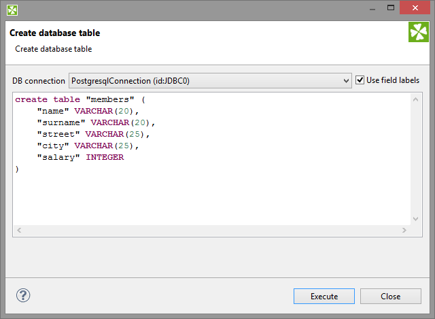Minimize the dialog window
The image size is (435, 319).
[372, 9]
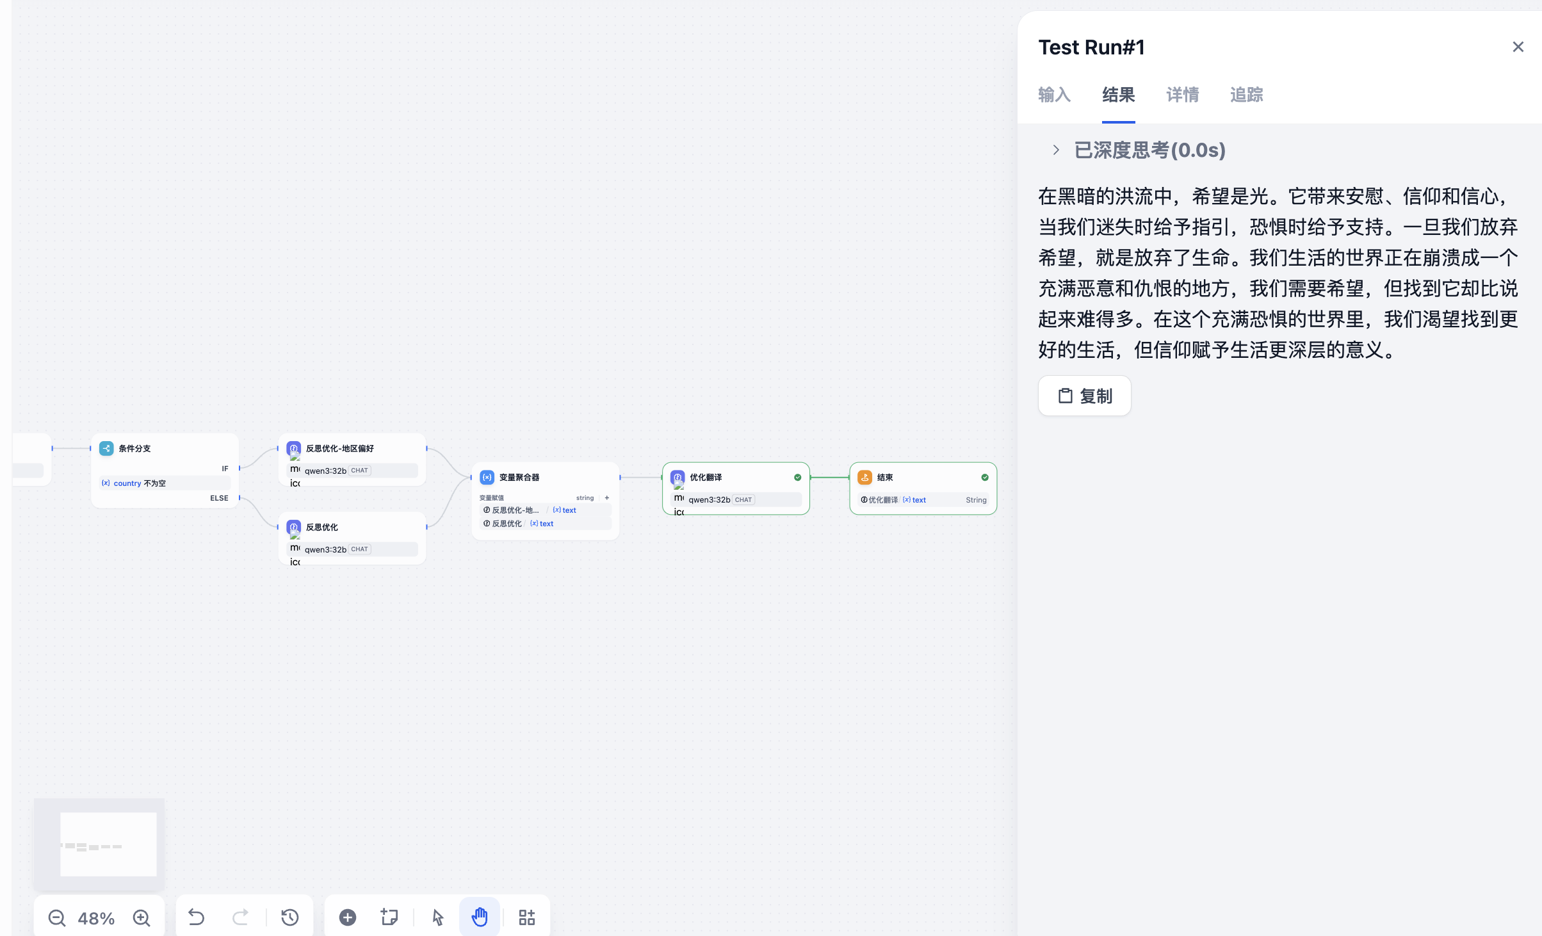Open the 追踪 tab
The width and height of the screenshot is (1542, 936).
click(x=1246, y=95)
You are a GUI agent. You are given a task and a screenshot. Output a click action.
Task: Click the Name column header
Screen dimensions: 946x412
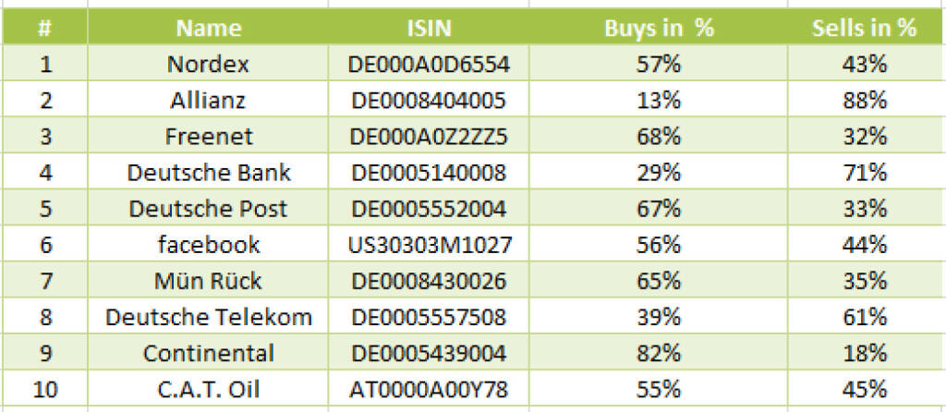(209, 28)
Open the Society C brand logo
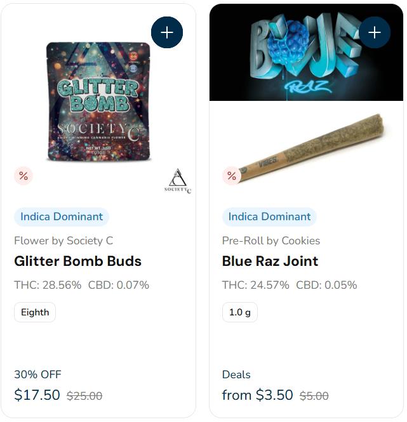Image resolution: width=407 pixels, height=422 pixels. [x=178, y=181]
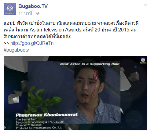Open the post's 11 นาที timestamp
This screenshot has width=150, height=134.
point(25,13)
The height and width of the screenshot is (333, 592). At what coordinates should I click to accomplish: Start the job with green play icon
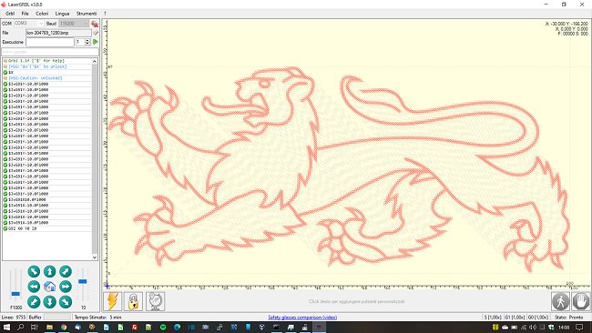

^^^^^^^^

▸ **PROBLEM DETAILS**: Pictures are to be omitted from the copy. Reproduce exactly, and only, the lines from the one containing "You are a GUI" to the end of the listing above.

▸ **EXERCISE ANSWER**:
You are a GUI agent. You are given a task and a screenshot. Output a click action.
Task: Click the Name column header
Screen dimensions: 946x412
(209, 28)
Open the Society C brand logo
Image resolution: width=407 pixels, height=422 pixels. [x=178, y=181]
Open the post's 11 นาที timestamp
This screenshot has width=150, height=134.
point(25,13)
The height and width of the screenshot is (333, 592). At what coordinates should I click to accomplish: Start the job with green play icon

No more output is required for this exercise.